Given records:

□ □ □ □ □ □ □

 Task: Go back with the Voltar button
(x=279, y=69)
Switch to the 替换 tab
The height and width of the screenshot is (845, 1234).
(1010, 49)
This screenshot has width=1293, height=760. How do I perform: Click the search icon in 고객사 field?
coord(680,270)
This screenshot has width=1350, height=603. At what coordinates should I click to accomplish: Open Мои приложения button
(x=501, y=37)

□ □ □ □ □ □ □

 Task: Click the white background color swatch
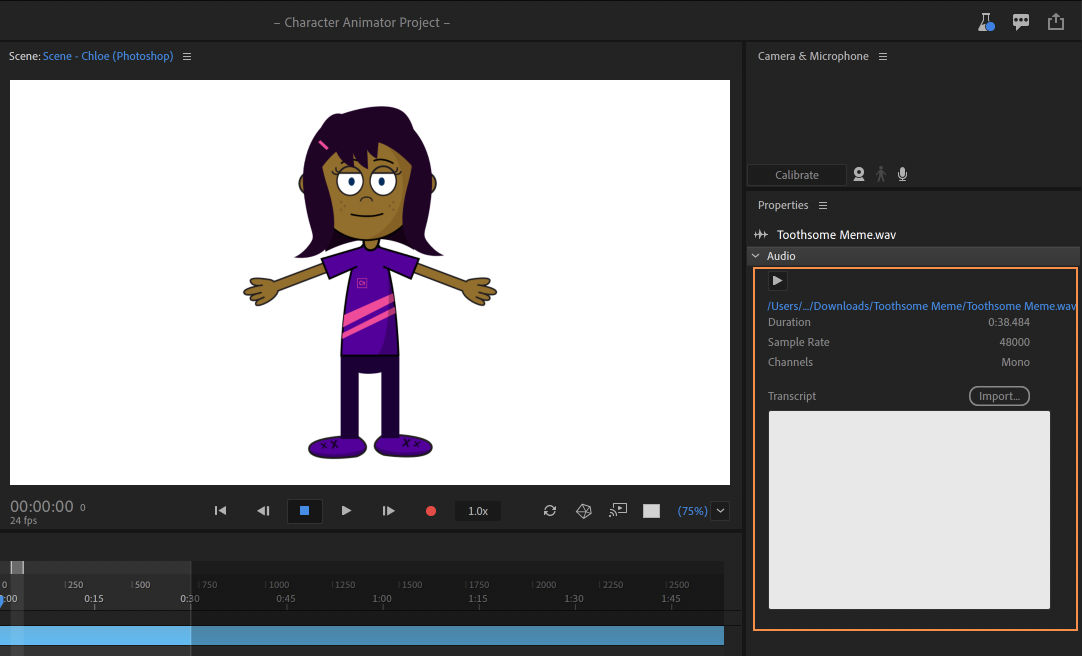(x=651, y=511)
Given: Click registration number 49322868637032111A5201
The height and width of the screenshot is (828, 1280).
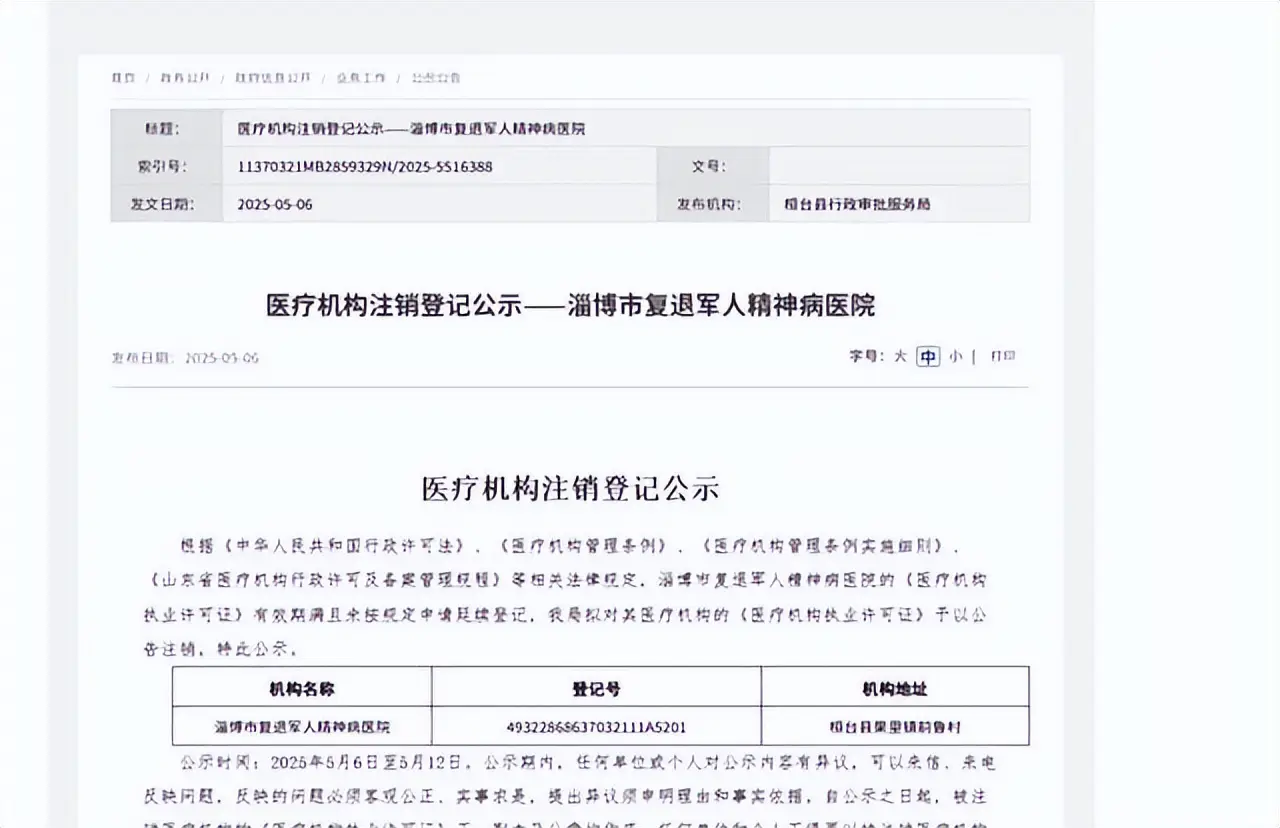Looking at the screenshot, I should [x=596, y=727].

□ □ □ □ □ □ □

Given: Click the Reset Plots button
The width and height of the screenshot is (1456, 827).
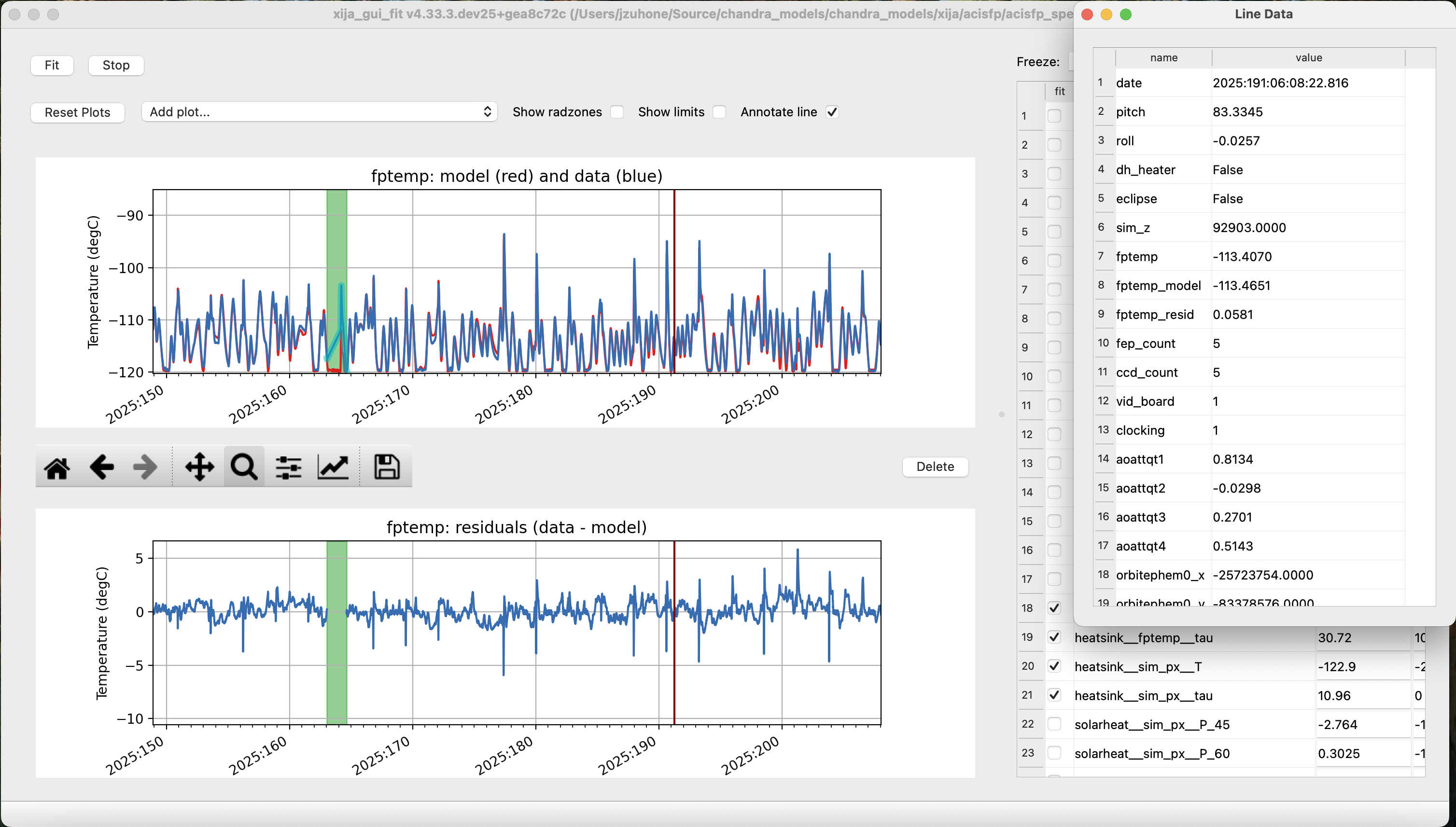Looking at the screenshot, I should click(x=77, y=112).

□ □ □ □ □ □ □

Task requirements:
Format the records from the line containing "Given: Click the Reset Plots button" through the line containing "Looking at the screenshot, I should click(x=77, y=112).", both ends included, as a two-column CSV with the headers instruction and response. Write one row per record, with its text and its answer each in a single quoted field, replace line breaks with spaces, and leave out the pictures.

Complete output:
instruction,response
"Given: Click the Reset Plots button The width and height of the screenshot is (1456, 827).","Looking at the screenshot, I should click(x=77, y=112)."